Intercambio de «golpes» simbólicos entre los agentes sociales UTO-UGT y CC.OO-ONCE por la «originalidad» de una serie de propuestas. A continuación reproducimos la nota de prensa de CC.OO-ONCE:
«En la nota del 3 de marzo de UTO- UGT, nos acusa de copiar sus propuestas. Siempre hemos sabido que algunos nos consideran casi mágicos, pero lo de ayer resulta sorprendente: sin haber presentado públicamente una sola propuesta concreta —y, en ocasiones, apenas esbozadas— se nos acusa de copiarlas.
Si entramos en el terreno de lo concreto, las diferencias son evidentes.
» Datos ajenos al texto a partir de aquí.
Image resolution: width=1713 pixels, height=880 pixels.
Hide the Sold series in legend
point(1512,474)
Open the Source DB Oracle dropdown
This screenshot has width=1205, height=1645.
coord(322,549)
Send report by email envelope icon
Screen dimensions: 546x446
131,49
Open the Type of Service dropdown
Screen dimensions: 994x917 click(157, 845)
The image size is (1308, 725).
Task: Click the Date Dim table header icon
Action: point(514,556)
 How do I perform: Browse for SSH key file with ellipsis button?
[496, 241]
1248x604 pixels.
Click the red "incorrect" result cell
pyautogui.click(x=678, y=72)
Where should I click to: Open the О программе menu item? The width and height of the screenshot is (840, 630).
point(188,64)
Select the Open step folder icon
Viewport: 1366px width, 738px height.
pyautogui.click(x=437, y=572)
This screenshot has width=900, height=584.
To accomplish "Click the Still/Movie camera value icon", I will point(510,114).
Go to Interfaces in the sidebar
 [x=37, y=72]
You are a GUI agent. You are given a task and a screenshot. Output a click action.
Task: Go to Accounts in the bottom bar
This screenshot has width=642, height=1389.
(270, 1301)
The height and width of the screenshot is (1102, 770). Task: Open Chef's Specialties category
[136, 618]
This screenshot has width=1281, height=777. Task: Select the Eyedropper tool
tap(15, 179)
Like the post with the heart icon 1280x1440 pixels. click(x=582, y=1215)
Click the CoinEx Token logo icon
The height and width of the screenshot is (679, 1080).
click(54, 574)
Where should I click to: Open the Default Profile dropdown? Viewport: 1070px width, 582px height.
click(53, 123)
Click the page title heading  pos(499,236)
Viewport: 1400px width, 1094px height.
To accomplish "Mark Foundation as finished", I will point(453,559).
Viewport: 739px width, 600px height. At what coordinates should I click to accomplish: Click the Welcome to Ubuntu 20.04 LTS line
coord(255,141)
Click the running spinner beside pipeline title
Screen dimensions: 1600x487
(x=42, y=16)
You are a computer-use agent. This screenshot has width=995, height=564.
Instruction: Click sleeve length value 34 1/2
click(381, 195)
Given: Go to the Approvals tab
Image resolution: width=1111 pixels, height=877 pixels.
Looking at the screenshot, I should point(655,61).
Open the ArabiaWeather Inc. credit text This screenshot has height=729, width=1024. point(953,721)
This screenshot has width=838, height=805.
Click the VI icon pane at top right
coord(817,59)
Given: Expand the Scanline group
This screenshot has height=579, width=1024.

CCOO-ONCE lleva defendiendo desde hace muchos años cuestiones que, desde luego, no hemos visto impulsar a UTO-UGT.
Por ejemplo, exigimos que se elimine de una vez en la ONCE la doble escala salarial y que se aplique el principio de ~a igual trabajo, igual salario.
También defendemos que no exista una jornada distinta para el Personal Vendedor y el No Vendedor. Actualmente se mantienen jornadas de 40 y 36 horas, respectivamente. Ha llegado el momento de implantar las 35 horas semanales para todas las personas trabajadoras de la ONCE.
CCOO-ONCE considera que es imprescindible una regulación rigurosa de las condiciones laborales. No es aceptable que la Dirección disponga de facultades prácticamente ilimitadas en materia de jornada y horarios: que pueda modificar quincenalmente la jornada del Personal Vendedor, alterar libranzas o manejar los tiempos de trabajo sin garantías suficientes. Los derechos de la plantilla no pueden quedar al arbitrio de decisiones unilaterales.
CCOO-ONCE puede detallar —y lo hará— cuáles son las cuestiones que considera fundamentales en la negociación de un Convenio. Por eso hemos publicado siempre nuestras plataformas de negociación y nuestros programas en cada proceso electoral sindical.Otros, en cambio, han optado durante años por no hacer públicas sus propuestas y presentar como propias, una vez firmado el acuerdo con la Dirección, todos los avances recogidos en el Convenio.
Conviene recordarlo una vez más: Comisiones Obreras no actúa como otros. No creemos en la política de recortar hoy y olvidar mañana.
Esperemos que la pluma de la firma no ande tan ligera para algunos y, consigamos, que la DIRECCIÓN GENERAL DE LA ONCE que se encuentra ante una disyuntiva histórica entre optar por una negociación estéril basada en la fricción y el inmovilismo, o puede elegir la distribución justa de la riqueza generada por su plantilla.
La expectativa es clara: la Dirección debe ceder ante reivindicaciones que no son concesiones, sino el justo retorno del esfuerzo diario de quienes sostienen esta organización».